You're probably already familiar with the most important Blynk Board component -- the shiny RGB LED -- but there's a whole lot more included with the board. Throughout these projects you'll explore everything the Blynk Board has to offer, but here's a quick overview:

Annotated diagram

Meet the Blynk Board Pins

The Blynk Board interfaces with the outside world using input/ouput (I/O) "pins" -- tiny "fingers" that can either control real-world objects, like motors or LEDs, or read in values from sensors (for example light or position).

Each of the Blynk Board's pins are accessible via the large, metal-encircled holes on the edge of the board. These large holes are designed to interface with alligator clip cables -- a staple interface cable for beginner and advanced electrical engineers alike.

Alligator clips clamped on the Blynk Board

Alligator clips clipped onto the Blynk Board, interfacing it with the physical world.

Each of the Blynk Board alligator-clippable-pins are labeled with white text towards the center of the board. The Blynk Board pins can be broken down into a few categories: general-purpose (GP), analog input, and power output.

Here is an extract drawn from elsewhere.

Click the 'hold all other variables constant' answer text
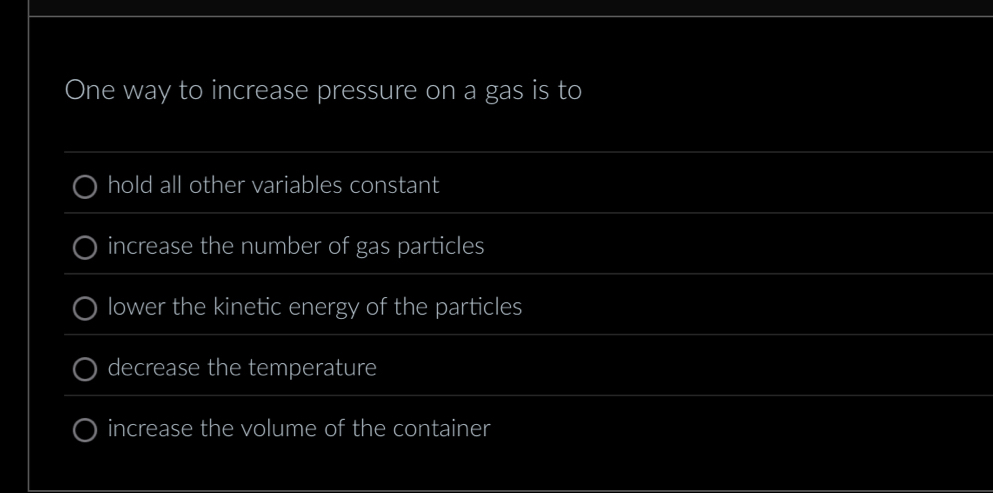The width and height of the screenshot is (993, 493). (x=273, y=185)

General Purpose Input/Output (GPIO) Pins

There are eight "general-purpose" input/output (GPIO) pins. These are the "worker-bees" to the Blynk Board's main processor "queen". You can use them to control outputs -- like LEDs or motors -- or as inputs, gathering data from buttons, switches, encoders, and more.

Pin LabelNotes
12Input or PWM-capable output.
13Input or PWM-capable output.
15Input or PWM-capable output (pull-down resistor).
16Input (internal pull-down resistor).
0Input; connected to on-board button.
5Output; connected to on-board LED.

We recommend against using the RX and TX pins unless you really need them, but the rest are free for interfacing with the rest of the world as you desire!

Analog Input (ADC) Pin

A very special pin labeled "ADC" sports the Blynk Board's analog-to-digital converter (ADC). This pin translates analog voltages to the digital 1's and 0's a computer can understand.

Blynk Board ADC input

This pin is mostly used to read the values of real-world sensors -- you can connect it to light sensors, motion sensors, flex sensors, and all sorts of other physical-world-sensing electronic components.

Power Outputs

In addition to the Blynk Board's I/O pins, the power rails are also broken out to alligator-clip pins. These are the pins labeled "VIN", "3.3V", and "GND".

Blynk Board power outputs

You'll get very accustomed to using these pins -- especially the ground pin. They have all sorts of uses -- ranging from powering motors to providing a reference voltage for a potentiometer.